__Exercise prompt__. Retype the following material line for line, keeping every character as it is.

__Supplied material__.
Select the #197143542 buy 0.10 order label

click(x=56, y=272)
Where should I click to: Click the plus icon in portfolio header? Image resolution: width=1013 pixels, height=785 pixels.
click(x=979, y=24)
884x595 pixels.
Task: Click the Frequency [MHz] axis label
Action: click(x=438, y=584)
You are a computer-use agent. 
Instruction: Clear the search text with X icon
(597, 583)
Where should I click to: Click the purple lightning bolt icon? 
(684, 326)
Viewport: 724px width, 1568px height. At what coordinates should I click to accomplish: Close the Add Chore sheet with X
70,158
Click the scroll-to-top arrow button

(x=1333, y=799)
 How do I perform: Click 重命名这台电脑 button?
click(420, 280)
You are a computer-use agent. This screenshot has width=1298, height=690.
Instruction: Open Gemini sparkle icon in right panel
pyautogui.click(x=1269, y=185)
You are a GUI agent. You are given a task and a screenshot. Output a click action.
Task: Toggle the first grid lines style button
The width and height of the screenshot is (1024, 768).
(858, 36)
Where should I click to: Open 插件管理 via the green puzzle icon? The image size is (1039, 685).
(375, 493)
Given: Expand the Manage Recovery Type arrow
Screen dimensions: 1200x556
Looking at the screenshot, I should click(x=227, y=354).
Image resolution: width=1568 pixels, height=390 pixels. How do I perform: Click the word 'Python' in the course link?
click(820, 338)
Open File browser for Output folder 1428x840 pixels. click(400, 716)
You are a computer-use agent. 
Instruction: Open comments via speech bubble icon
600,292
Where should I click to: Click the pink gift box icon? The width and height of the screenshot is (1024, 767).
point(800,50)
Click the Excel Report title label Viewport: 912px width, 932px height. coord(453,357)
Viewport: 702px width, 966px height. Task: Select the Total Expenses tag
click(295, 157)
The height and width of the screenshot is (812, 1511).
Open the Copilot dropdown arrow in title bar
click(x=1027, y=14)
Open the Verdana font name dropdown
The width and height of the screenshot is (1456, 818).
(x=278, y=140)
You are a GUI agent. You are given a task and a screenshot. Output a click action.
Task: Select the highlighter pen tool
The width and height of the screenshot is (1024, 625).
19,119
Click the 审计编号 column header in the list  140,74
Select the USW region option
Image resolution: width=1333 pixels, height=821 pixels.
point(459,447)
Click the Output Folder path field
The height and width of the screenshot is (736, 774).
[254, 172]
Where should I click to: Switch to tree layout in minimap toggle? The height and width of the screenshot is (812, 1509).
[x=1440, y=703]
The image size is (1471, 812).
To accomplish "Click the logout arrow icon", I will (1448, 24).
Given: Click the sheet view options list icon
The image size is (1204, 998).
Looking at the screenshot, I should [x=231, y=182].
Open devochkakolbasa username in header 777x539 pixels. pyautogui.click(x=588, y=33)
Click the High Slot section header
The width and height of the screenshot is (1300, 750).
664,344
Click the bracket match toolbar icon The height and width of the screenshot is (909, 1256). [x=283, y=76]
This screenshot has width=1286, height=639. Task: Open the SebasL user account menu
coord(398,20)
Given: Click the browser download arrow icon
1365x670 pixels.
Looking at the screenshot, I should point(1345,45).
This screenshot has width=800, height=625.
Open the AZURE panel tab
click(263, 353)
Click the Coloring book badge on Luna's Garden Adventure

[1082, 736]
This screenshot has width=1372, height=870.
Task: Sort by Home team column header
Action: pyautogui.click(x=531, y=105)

__Solution to the problem__.
Select the #197143542 buy 0.10 order label

click(x=56, y=272)
Where should I click to: Click the plus icon in portfolio header? Image resolution: width=1013 pixels, height=785 pixels.
click(x=979, y=24)
884x595 pixels.
Task: Click the Frequency [MHz] axis label
Action: click(x=438, y=584)
You are a computer-use agent. 
Instruction: Clear the search text with X icon
(597, 583)
Where should I click to: Click the purple lightning bolt icon? 
(684, 326)
Viewport: 724px width, 1568px height. At what coordinates should I click to accomplish: Close the Add Chore sheet with X
70,158
Click the scroll-to-top arrow button

(x=1333, y=799)
 How do I perform: Click 重命名这台电脑 button?
click(420, 280)
You are a computer-use agent. This screenshot has width=1298, height=690.
Instruction: Open Gemini sparkle icon in right panel
pyautogui.click(x=1269, y=185)
You are a GUI agent. You are given a task and a screenshot. Output a click action.
Task: Toggle the first grid lines style button
The width and height of the screenshot is (1024, 768).
(858, 36)
Where should I click to: Open 插件管理 via the green puzzle icon? The image size is (1039, 685).
(375, 493)
Given: Expand the Manage Recovery Type arrow
Screen dimensions: 1200x556
Looking at the screenshot, I should click(x=227, y=354).
Image resolution: width=1568 pixels, height=390 pixels. How do I perform: Click the word 'Python' in the course link?
click(820, 338)
Open File browser for Output folder 1428x840 pixels. click(400, 716)
You are a computer-use agent. 
Instruction: Open comments via speech bubble icon
600,292
Where should I click to: Click the pink gift box icon? The width and height of the screenshot is (1024, 767).
point(800,50)
Click the Excel Report title label Viewport: 912px width, 932px height. coord(453,357)
Viewport: 702px width, 966px height. Task: Select the Total Expenses tag
click(295, 157)
The height and width of the screenshot is (812, 1511).
Open the Copilot dropdown arrow in title bar
click(x=1027, y=14)
Open the Verdana font name dropdown
The width and height of the screenshot is (1456, 818).
(x=278, y=140)
You are a GUI agent. You are given a task and a screenshot. Output a click action.
Task: Select the highlighter pen tool
The width and height of the screenshot is (1024, 625).
19,119
Click the 审计编号 column header in the list  140,74
Select the USW region option
Image resolution: width=1333 pixels, height=821 pixels.
point(459,447)
Click the Output Folder path field
The height and width of the screenshot is (736, 774).
[254, 172]
Where should I click to: Switch to tree layout in minimap toggle? The height and width of the screenshot is (812, 1509).
[x=1440, y=703]
The image size is (1471, 812).
To accomplish "Click the logout arrow icon", I will (1448, 24).
Given: Click the sheet view options list icon
The image size is (1204, 998).
Looking at the screenshot, I should [x=231, y=182].
Open devochkakolbasa username in header 777x539 pixels. pyautogui.click(x=588, y=33)
Click the High Slot section header
The width and height of the screenshot is (1300, 750).
664,344
Click the bracket match toolbar icon The height and width of the screenshot is (909, 1256). [x=283, y=76]
This screenshot has width=1286, height=639. Task: Open the SebasL user account menu
coord(398,20)
Given: Click the browser download arrow icon
1365x670 pixels.
Looking at the screenshot, I should point(1345,45).
This screenshot has width=800, height=625.
Open the AZURE panel tab
click(263, 353)
Click the Coloring book badge on Luna's Garden Adventure

[1082, 736]
This screenshot has width=1372, height=870.
Task: Sort by Home team column header
Action: pyautogui.click(x=531, y=105)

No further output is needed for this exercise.